This is a very valuable relief but great care must exercised, especially in
cases where the intention is to gift the maximum amount, i.e right down to the
level of income actually required to maintain the standard of living. It is
essential that good records are maintained so that executors can readily demonstrate
that gifts were made out of income. When used correctly the exemption
can prevent the value of the inheritance tax estate from increasing. The gifts
can be used in any number of ways, perhaps the most common being the funding
of life insurance premiums and stakeholder pensions for the younger generations,
and in the larger cases for transfers into trust, which would otherwise attract
inheritance tax at an effective rate of up to 20%.
Tapering relief is a well known relief. When a gift is made between two people,
it will still be considered part of the donor's estate if the donor dies within
seven years of the gift being made. This could make the gift liable for Inheritance
Tax on death, decreasing over the 7 year term. If the donor survives for 7 years,
the relief is 100%, and no inheritance tax is payable.

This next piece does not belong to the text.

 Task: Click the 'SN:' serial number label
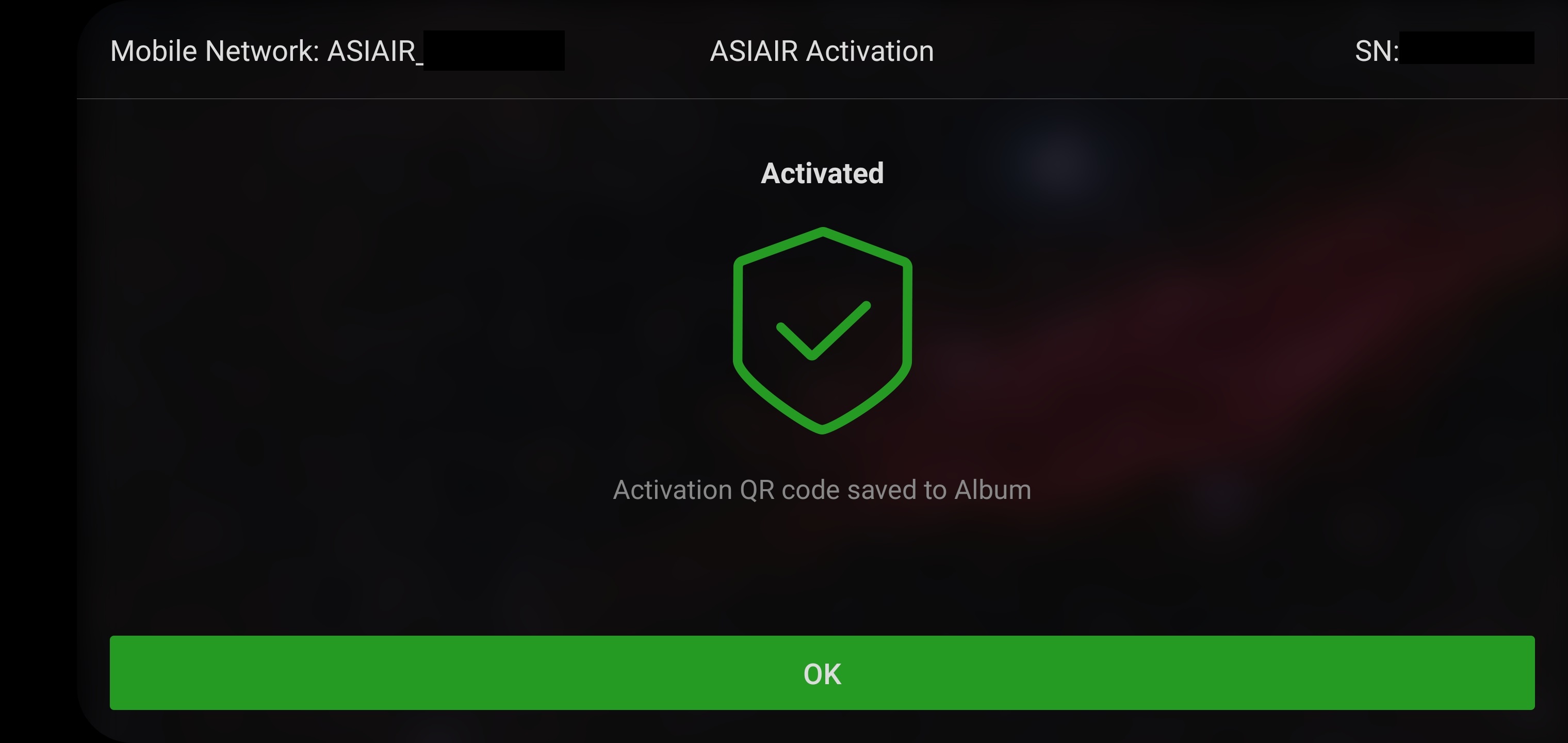point(1377,51)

An interesting case has recently been published dealing with the inheritance
tax implications of a contribution to a funded unapproved retirement benefit
scheme, namely, Executors of Dr Postlethwaite v HMRC {SpC 571}. Harvey Postlethwaite
was a big wheel in Formula One; he was the driving force and sole shareholder
of a company which supplied various relevant services. It was extremely profitable
and a contribution of £700,000 was made into a funded unapproved retirement
benefit scheme for his benefit. This would ordinarily have been taxable except
that he was not UK resident so no income tax issues arose. However, the Capital
Taxes Office took the view that the contribution gave rise to an inheritance
tax charge. Postlethwaite was UK domiciled, he held shares in the company and
if a payment by the company into a funded unapproved retirement benefit scheme
was a transfer of value, it could be attributed to him by reason of section
94 of the Inheritance Tax Act 1984 and he could be charged inheritance tax as
if he had made the transfer of value himself.
In many cases this will not be a problem because of the exemption in section
12 of the Inheritance Tax Act 1984, for expenditure which is deductible for
corporation tax purposes; others will be covered by the exemption in section
13 relating to contributions to employee trusts. However, neither of these exemptions
could apply in these circumstances having regard to the nature of the funded
unapproved retirement benefit scheme and the fact that the company was non resident.

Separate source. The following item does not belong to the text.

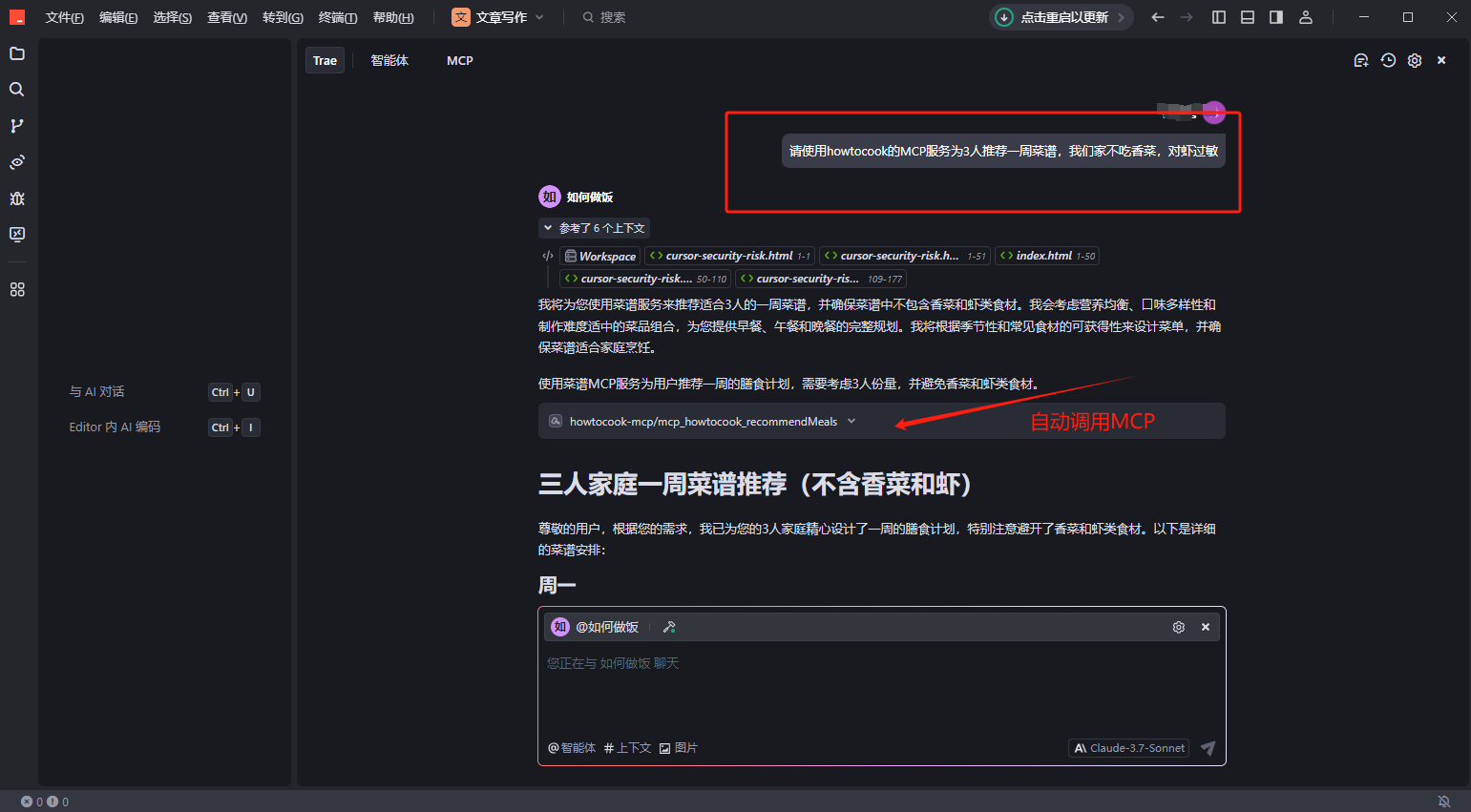1471x812 pixels.
Task: Toggle the left primary sidebar layout
Action: pos(1219,17)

Postlethwaite argued that there was no transfer of value because this payment
satisfied the precise conditions of section 10 the Inheritance Tax Act 1984,
ie that it was not intended to confer a gratuitous benefit on any person - the
contribution was made as a reward for his services. An important part of the
judgment is that the absence of a binding commitment or legal obligation did
not matter. The contribution to the funded unapproved retirement benefit scheme
was not a condition of Postlethwaite's services but was the result of a subsequent
decision. The special commissioners did not feel that section 10 should be limited
to dispositions under a legal obligation and although the consideration may
have been past - and in strict legal terms therefore unenforceable - that did
not mean there was an intention to confer a gratuitous benefit, provided that
the past consideration was commensurate with the benefit conferred.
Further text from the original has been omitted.